Just got back from a week long expedition to the Scilly Isles, this was my first time down there and the trip had a clear aim in mind: Film Blue sharks at close quarters underwater. I've freedived and surfed most of my life and been in and out of the sea since I was a year old, but the closed I've ever come to Britain's sharks are a sighting of a lone basking shark from a cliff top and a couple of cat sharks seen whilst diving. The only knowledge of sharks I have comes from the media and a few recent documentaries as conservations have turned there attention to the worldwide massacre of these top predators for the shark fin trade. Jaws has had the biggest impact: I remember falling out of a dingy in Plymouth sound when I was 12, The few minutes I floated about, waiting to be picked up where some of the most terrifying of my life, expecting at any minute to be swallowed from beneath.
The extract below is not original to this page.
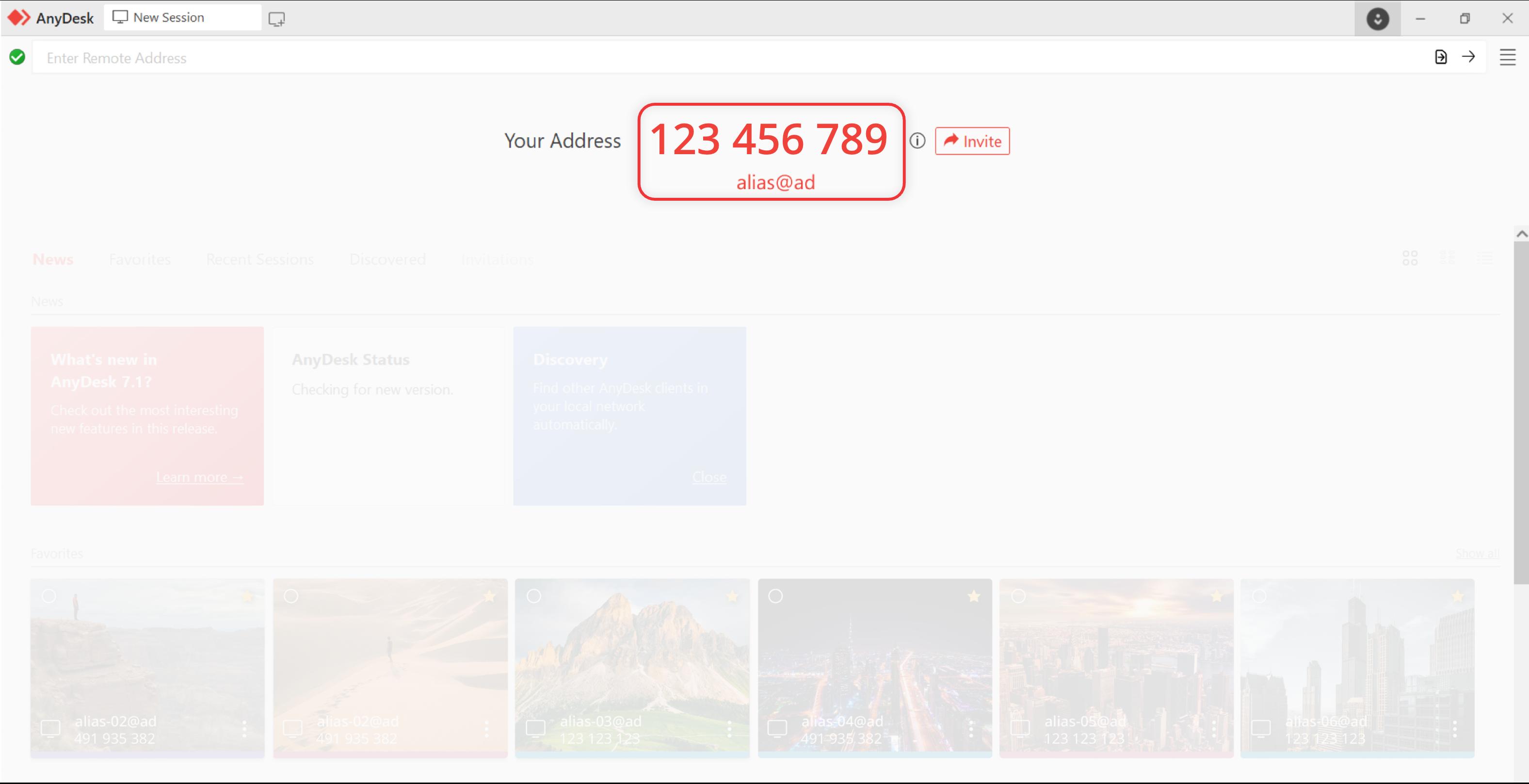The height and width of the screenshot is (784, 1529).
Task: Toggle favorite star on alias-04@ad tile
Action: pos(973,596)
So this year I set myself the challenge of confronting that fear head on, by free diving with large sharks of cornwall and making a documentary along the way. Most peoples reaction is "We get sharks of cornwall?!" well yes, we do: Porbeagle (3 metres- record animal caught of cornwall), Mako (4 metres), Blue shark (3.8 metres) and Thresher (9.7 metres-record shark caught of cornwall) are all found in UK waters, Makos and Porbeagle are both close relatives to great whites. However there has never been a proper attack (I don't count fishermen getting bitten as they remove sharks from nets) and certainly no fatalities. In fact we should probably be more worried about are sharks than ourselves, approximately 70 million sharks where killed last year for there fins, often the rest of the shark (still alive) is thrown back overboard: some may survive for 4 weeks or more before they starve to death. But the words "shark fin soup" immediately make us think China, foreign, not our problem. Well, no. A third of all shark fins in the hong kong fish market come from Europe and Britain is currently the third largest supplier within the EU and among the top 20 suppliers worldwide.
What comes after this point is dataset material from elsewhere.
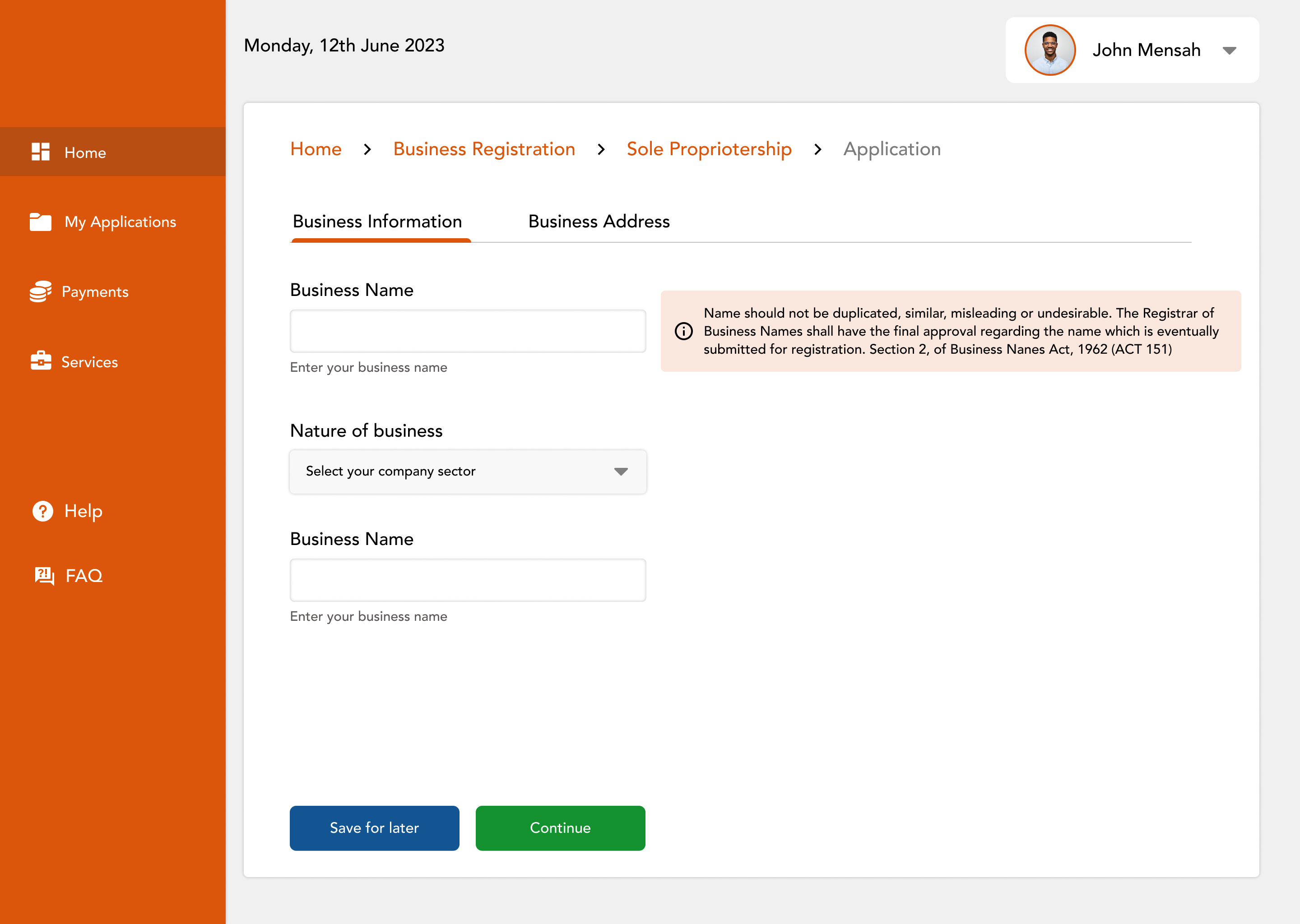Click the second Business Name text field
The width and height of the screenshot is (1300, 924).
pyautogui.click(x=467, y=580)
But why should we save sharks? To a biologists this a stupid question. Sharks are the oceans top predators and have been for approximately 400 million years. The ocean ecosystems have evolved around sharks and removing them could have long reaching and
disastrous consequences, toppling food chains - food chains that we are currently at the top of: one fifth of humans rely on fish as their primary source of protein. Add to that the fact that without oxygen from marine phytoplankton we wouldn't even be able to breathe then I think we can agree that we should try not to alter anything to significant in the marine ecosystem.
The disappointing end to this post is that the documentary never got made, After 5 days on the boat, heavy fog, no mackerel for bait and near wrecking on hidden rocks forced me to accept defeat. This year.
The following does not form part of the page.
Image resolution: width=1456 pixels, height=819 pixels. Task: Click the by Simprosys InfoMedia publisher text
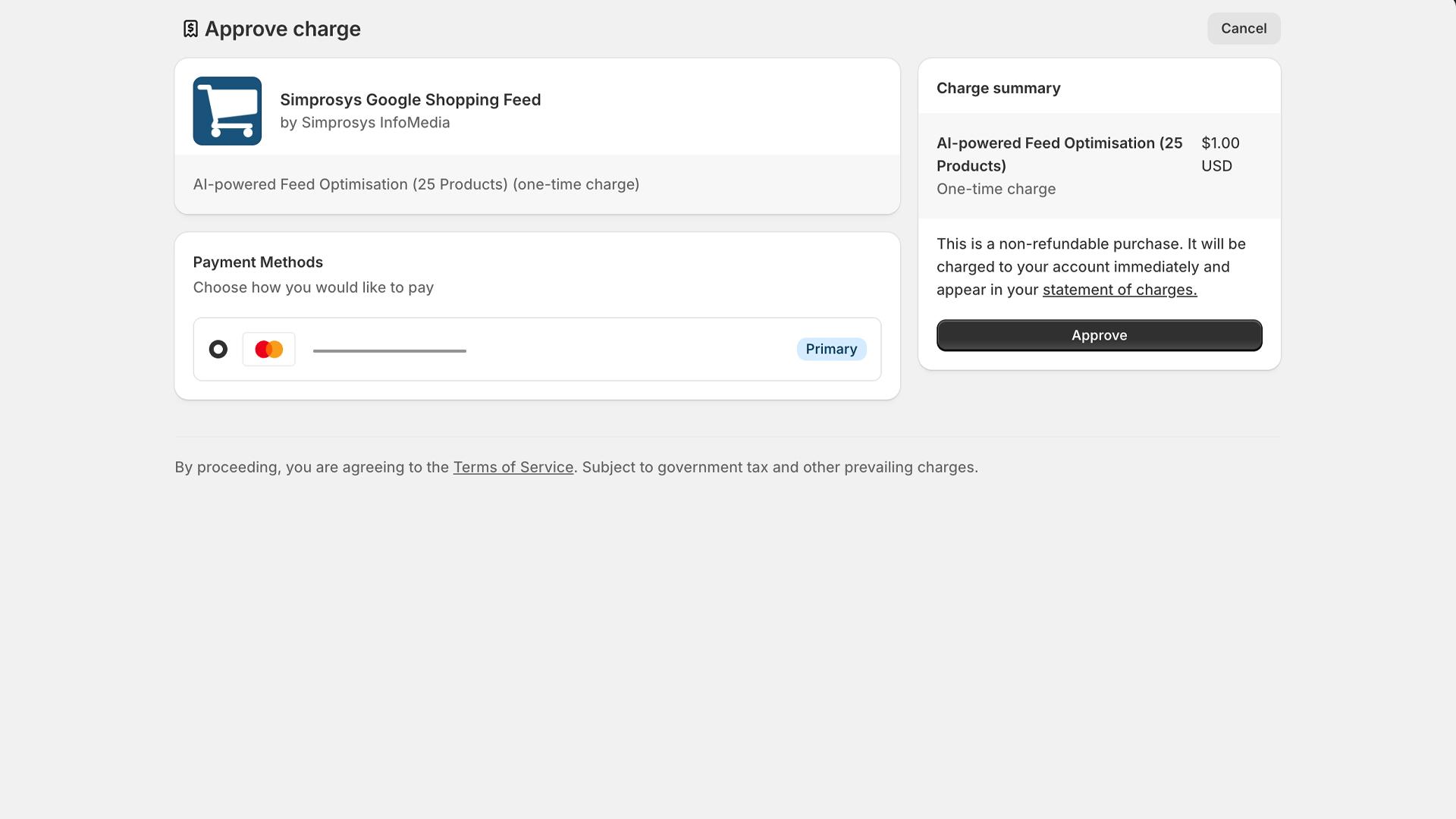coord(366,122)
The scillies weren't a complete loss, In the last day down there I managed a fantastic hour in the water with a friendly group of grey seals. Other sightings included 2 ocean sunfish- the worlds largest and probably most bizarre bony fish (definitely worth a look on google images), 2 harbour porpoise and a lone grey triggerfish, a tropical species that has recently been regularly sighted in the south west, perhaps due to global warming.
Seven armed starfish in sea grass bed.
Scilly is famous for it's clear blue water and white sand.